On Fri, Oct 01, 2010 at 02:45:17PM -0700, David Daney wrote:
> In user space the rmb() must expand to a SYNC instruction. I am not
> sure what your version in the patch is doing with all those NOPs. That
> is not guaranteed to do anything.
That's a rather old version of the kernel rmb macro I think. The NOPs
where there to enforce ordering of a mix of cached and uncached accesses
on the R4400 (not R4000) where according to my reading the manual leaves
it a bit unclear if a SYNC is sufficient or if the pipeline needs to be
drained in addition. See version 2 of the R4000/R4400 User's Manual.

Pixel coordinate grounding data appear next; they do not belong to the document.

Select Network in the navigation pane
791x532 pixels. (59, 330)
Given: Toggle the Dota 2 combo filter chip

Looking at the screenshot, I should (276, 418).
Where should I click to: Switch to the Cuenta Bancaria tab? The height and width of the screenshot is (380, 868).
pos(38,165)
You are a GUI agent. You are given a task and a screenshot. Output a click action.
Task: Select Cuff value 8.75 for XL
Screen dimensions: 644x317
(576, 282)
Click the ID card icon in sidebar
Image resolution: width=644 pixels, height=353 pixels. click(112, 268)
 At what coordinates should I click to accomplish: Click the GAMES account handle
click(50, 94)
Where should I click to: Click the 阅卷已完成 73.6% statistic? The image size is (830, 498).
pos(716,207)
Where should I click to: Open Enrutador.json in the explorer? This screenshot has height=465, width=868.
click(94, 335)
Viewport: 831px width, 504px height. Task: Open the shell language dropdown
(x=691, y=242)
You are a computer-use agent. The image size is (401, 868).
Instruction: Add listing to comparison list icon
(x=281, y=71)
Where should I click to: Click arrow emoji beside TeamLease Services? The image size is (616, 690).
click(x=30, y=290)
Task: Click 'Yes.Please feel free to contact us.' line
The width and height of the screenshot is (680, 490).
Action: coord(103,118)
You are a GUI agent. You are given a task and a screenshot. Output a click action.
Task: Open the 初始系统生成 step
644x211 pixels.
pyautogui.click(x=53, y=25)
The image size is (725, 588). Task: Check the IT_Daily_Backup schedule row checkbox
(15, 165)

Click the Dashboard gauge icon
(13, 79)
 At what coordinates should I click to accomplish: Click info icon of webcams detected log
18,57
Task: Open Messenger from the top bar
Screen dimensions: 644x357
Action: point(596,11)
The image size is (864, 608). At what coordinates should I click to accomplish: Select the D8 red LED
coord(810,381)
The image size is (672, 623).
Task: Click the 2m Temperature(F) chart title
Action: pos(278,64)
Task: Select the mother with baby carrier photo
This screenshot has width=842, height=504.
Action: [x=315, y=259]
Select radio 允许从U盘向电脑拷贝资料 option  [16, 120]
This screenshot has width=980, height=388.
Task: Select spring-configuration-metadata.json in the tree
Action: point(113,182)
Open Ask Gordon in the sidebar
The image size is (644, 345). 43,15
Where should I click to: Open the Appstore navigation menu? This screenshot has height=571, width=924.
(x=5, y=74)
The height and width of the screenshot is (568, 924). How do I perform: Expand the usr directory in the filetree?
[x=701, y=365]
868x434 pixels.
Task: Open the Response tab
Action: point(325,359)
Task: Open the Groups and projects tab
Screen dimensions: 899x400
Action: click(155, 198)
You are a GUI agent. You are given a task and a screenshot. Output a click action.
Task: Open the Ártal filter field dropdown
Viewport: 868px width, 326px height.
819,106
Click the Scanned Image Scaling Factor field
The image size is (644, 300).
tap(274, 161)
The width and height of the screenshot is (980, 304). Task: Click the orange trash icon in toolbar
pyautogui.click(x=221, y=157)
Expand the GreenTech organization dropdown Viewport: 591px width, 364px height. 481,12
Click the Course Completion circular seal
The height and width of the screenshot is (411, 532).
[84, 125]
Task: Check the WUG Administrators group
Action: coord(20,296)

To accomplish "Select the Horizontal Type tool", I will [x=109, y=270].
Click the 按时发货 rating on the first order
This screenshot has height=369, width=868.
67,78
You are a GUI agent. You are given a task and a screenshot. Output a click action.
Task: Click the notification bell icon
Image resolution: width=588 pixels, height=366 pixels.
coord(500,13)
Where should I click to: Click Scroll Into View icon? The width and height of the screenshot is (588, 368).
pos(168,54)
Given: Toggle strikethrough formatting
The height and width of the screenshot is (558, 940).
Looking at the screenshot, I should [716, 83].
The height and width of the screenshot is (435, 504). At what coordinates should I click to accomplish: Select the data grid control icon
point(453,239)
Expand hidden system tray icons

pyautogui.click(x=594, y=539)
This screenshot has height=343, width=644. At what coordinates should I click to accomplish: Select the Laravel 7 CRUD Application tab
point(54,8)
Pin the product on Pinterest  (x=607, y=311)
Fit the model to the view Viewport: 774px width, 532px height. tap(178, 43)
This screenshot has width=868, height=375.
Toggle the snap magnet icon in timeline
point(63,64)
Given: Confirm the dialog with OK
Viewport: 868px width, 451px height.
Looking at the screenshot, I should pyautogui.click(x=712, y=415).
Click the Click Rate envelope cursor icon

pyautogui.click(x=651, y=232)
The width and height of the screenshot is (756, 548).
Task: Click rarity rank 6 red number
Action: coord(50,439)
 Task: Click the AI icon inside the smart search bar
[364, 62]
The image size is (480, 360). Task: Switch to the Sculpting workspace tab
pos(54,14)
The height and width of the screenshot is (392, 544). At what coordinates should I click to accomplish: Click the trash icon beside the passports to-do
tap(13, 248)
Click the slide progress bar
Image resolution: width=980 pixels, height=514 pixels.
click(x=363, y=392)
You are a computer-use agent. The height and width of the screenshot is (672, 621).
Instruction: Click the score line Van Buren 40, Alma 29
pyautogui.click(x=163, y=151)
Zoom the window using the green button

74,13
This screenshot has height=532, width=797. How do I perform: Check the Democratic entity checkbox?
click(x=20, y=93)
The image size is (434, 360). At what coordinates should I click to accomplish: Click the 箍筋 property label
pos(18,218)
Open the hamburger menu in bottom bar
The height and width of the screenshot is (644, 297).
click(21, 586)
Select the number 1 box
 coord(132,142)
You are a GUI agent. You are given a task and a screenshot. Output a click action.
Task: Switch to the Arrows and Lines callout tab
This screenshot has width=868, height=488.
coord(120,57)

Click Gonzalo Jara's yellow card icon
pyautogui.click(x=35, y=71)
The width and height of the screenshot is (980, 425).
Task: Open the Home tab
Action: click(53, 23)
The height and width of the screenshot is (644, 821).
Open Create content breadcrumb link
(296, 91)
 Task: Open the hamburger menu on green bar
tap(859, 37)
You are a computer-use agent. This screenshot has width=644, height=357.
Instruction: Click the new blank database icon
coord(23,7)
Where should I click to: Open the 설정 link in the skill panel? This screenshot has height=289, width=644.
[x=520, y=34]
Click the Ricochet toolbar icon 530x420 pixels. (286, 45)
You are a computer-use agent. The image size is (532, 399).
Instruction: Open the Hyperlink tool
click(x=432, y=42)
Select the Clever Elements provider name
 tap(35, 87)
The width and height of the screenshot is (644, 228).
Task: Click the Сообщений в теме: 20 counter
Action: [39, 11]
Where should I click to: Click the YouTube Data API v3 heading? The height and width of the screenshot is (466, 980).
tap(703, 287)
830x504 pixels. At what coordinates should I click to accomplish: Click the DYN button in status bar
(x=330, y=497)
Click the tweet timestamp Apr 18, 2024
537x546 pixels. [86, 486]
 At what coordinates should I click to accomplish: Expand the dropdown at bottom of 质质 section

> The instruction set specifications say that SYNC orders all loads and
> stores. This is a heaver operation than rmb() demands, but is the only
> universally available instruction that imposes ordering.
>
> For processors that do not support SYNC, the kernel will emulate it, so
> it is safe to use in userspace. I wouldn't worry about emulation
> overhead though, because processors that lack SYNC probably also lack
> performance counters, so are not as interesting from a perf-tool point
> of view.
Yes, just use SYNC. SYNC-less processors would only be R2000/R3000
processors and a few other oddball processors which for performance
optimization are totally uninteresting since years.
Ralf
|